▶ Try it
Output the line containing "Image resolution: width=519" and each line after it through the end of the data, exactly as written, with pictures left out.
####################
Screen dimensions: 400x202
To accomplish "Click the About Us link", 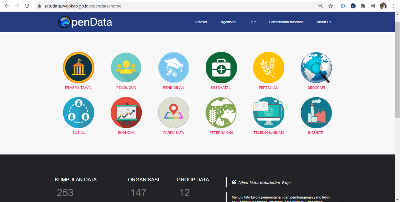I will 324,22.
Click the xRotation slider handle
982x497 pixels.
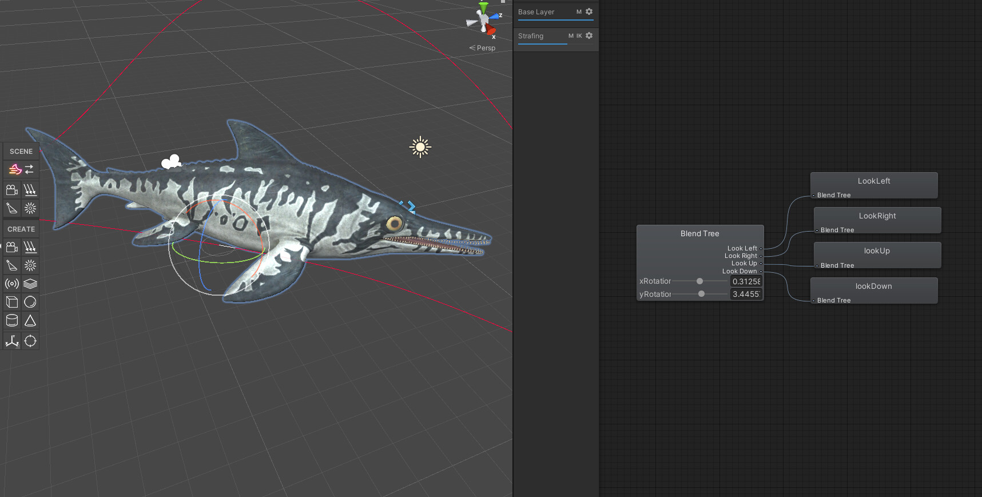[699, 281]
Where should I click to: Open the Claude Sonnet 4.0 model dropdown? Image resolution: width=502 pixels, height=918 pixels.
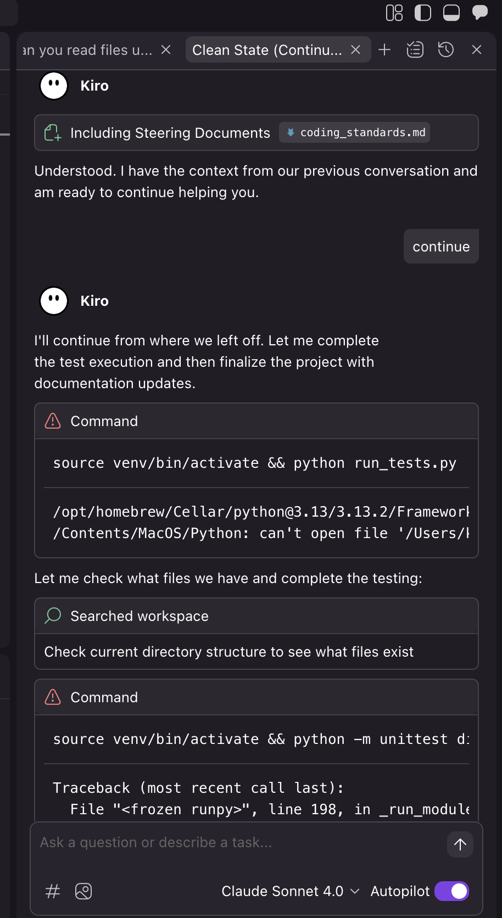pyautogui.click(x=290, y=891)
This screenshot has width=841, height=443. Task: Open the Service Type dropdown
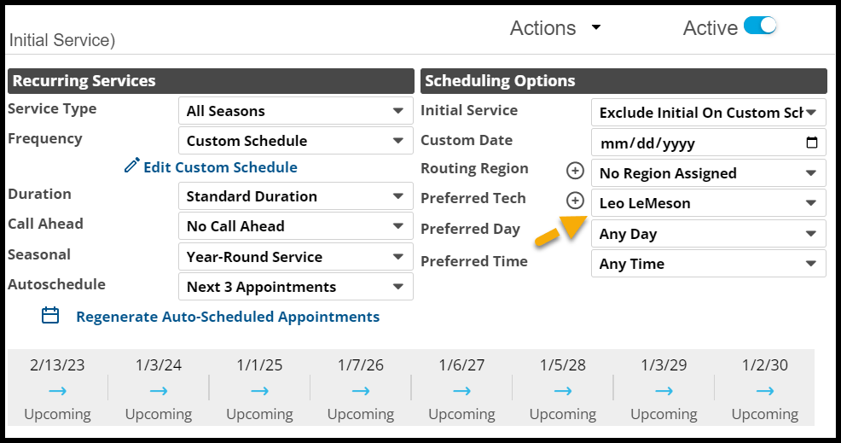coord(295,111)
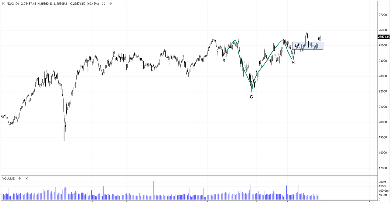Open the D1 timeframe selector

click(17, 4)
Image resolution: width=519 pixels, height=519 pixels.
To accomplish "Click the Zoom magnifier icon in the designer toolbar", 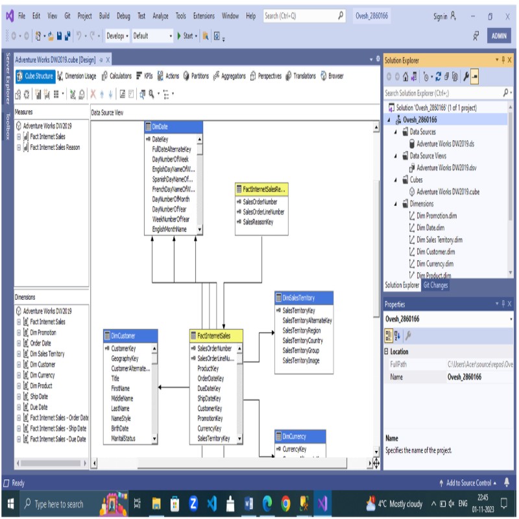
####################
▶ Output of the task
Image resolution: width=519 pixels, height=519 pixels.
To accomplish "Click the Zoom magnifier icon in the designer toolbar", 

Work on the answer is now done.